* Instructions to follow:
Could the data underneath be repeated exactly, in full?

* Data supplied:
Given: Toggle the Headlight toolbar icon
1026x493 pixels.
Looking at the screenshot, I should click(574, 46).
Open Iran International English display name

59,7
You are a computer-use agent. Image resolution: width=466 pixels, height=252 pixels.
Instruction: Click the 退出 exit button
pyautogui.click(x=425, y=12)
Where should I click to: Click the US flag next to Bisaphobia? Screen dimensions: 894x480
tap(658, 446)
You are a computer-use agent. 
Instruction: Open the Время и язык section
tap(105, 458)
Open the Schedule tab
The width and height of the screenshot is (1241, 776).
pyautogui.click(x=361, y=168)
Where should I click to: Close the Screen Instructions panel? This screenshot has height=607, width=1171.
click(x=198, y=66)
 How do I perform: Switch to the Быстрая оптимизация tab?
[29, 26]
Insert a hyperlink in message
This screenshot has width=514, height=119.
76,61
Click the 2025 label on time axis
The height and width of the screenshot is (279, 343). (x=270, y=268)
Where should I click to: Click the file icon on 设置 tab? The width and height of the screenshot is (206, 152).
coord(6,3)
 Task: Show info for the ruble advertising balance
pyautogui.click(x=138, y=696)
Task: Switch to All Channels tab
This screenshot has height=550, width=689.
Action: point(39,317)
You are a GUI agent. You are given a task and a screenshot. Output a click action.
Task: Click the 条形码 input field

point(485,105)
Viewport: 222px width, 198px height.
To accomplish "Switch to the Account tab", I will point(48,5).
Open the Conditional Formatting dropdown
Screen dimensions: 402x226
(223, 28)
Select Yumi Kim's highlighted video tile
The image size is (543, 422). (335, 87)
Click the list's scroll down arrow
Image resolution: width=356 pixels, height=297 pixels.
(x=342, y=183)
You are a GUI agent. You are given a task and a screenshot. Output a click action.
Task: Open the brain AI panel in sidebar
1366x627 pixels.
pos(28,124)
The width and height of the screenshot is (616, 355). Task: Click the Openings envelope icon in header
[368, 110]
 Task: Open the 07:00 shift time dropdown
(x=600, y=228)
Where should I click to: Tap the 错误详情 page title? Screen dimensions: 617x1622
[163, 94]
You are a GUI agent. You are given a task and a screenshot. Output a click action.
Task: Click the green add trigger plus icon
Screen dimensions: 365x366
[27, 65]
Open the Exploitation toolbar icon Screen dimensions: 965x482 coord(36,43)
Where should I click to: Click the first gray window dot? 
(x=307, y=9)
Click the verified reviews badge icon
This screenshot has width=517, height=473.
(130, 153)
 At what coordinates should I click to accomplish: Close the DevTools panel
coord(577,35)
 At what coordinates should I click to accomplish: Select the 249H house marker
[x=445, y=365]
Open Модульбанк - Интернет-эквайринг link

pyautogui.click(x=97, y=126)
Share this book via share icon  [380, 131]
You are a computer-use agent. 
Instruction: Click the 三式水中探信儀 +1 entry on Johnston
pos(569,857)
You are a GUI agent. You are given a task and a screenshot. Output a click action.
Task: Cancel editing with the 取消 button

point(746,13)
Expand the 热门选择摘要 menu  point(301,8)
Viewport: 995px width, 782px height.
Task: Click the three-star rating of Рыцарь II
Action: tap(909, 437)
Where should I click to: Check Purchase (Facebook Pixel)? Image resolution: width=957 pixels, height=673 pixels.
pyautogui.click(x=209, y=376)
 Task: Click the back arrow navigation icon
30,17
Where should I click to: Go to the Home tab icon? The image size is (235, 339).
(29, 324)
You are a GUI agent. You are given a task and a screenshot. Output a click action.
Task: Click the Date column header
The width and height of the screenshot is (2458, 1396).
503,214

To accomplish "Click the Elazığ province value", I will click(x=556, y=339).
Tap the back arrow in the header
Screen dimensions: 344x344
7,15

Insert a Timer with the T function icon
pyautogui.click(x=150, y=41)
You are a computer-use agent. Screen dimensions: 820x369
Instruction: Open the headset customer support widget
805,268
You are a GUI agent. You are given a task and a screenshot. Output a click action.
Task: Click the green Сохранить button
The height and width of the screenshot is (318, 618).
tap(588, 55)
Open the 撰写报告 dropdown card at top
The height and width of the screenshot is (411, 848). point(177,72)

* Answer box:
Given: Toggle the Headlight toolbar icon
1026x493 pixels.
Looking at the screenshot, I should click(574, 46).
Open Iran International English display name

59,7
You are a computer-use agent. Image resolution: width=466 pixels, height=252 pixels.
Instruction: Click the 退出 exit button
pyautogui.click(x=425, y=12)
Where should I click to: Click the US flag next to Bisaphobia? Screen dimensions: 894x480
tap(658, 446)
You are a computer-use agent. 
Instruction: Open the Время и язык section
tap(105, 458)
Open the Schedule tab
The width and height of the screenshot is (1241, 776).
pyautogui.click(x=361, y=168)
Where should I click to: Close the Screen Instructions panel? This screenshot has height=607, width=1171.
click(x=198, y=66)
 How do I perform: Switch to the Быстрая оптимизация tab?
[29, 26]
Insert a hyperlink in message
This screenshot has width=514, height=119.
76,61
Click the 2025 label on time axis
The height and width of the screenshot is (279, 343). (x=270, y=268)
Where should I click to: Click the file icon on 设置 tab? The width and height of the screenshot is (206, 152).
coord(6,3)
 Task: Show info for the ruble advertising balance
pyautogui.click(x=138, y=696)
Task: Switch to All Channels tab
This screenshot has height=550, width=689.
Action: point(39,317)
You are a GUI agent. You are given a task and a screenshot. Output a click action.
Task: Click the 条形码 input field

point(485,105)
Viewport: 222px width, 198px height.
To accomplish "Switch to the Account tab", I will point(48,5).
Open the Conditional Formatting dropdown
Screen dimensions: 402x226
(223, 28)
Select Yumi Kim's highlighted video tile
The image size is (543, 422). (335, 87)
Click the list's scroll down arrow
Image resolution: width=356 pixels, height=297 pixels.
(x=342, y=183)
You are a GUI agent. You are given a task and a screenshot. Output a click action.
Task: Open the brain AI panel in sidebar
1366x627 pixels.
pos(28,124)
The width and height of the screenshot is (616, 355). Task: Click the Openings envelope icon in header
[368, 110]
 Task: Open the 07:00 shift time dropdown
(x=600, y=228)
Where should I click to: Tap the 错误详情 page title? Screen dimensions: 617x1622
[163, 94]
You are a GUI agent. You are given a task and a screenshot. Output a click action.
Task: Click the green add trigger plus icon
Screen dimensions: 365x366
[27, 65]
Open the Exploitation toolbar icon Screen dimensions: 965x482 coord(36,43)
Where should I click to: Click the first gray window dot? 
(x=307, y=9)
Click the verified reviews badge icon
This screenshot has width=517, height=473.
(130, 153)
 At what coordinates should I click to accomplish: Close the DevTools panel
coord(577,35)
 At what coordinates should I click to accomplish: Select the 249H house marker
[x=445, y=365]
Open Модульбанк - Интернет-эквайринг link

pyautogui.click(x=97, y=126)
Share this book via share icon  [380, 131]
You are a computer-use agent. 
Instruction: Click the 三式水中探信儀 +1 entry on Johnston
pos(569,857)
You are a GUI agent. You are given a task and a screenshot. Output a click action.
Task: Cancel editing with the 取消 button

point(746,13)
Expand the 热门选择摘要 menu  point(301,8)
Viewport: 995px width, 782px height.
Task: Click the three-star rating of Рыцарь II
Action: tap(909, 437)
Where should I click to: Check Purchase (Facebook Pixel)? Image resolution: width=957 pixels, height=673 pixels.
pyautogui.click(x=209, y=376)
 Task: Click the back arrow navigation icon
30,17
Where should I click to: Go to the Home tab icon? The image size is (235, 339).
(29, 324)
You are a GUI agent. You are given a task and a screenshot. Output a click action.
Task: Click the Date column header
The width and height of the screenshot is (2458, 1396).
503,214

To accomplish "Click the Elazığ province value", I will click(x=556, y=339).
Tap the back arrow in the header
Screen dimensions: 344x344
7,15

Insert a Timer with the T function icon
pyautogui.click(x=150, y=41)
You are a computer-use agent. Screen dimensions: 820x369
Instruction: Open the headset customer support widget
805,268
You are a GUI agent. You are given a task and a screenshot. Output a click action.
Task: Click the green Сохранить button
The height and width of the screenshot is (318, 618).
tap(588, 55)
Open the 撰写报告 dropdown card at top
The height and width of the screenshot is (411, 848). point(177,72)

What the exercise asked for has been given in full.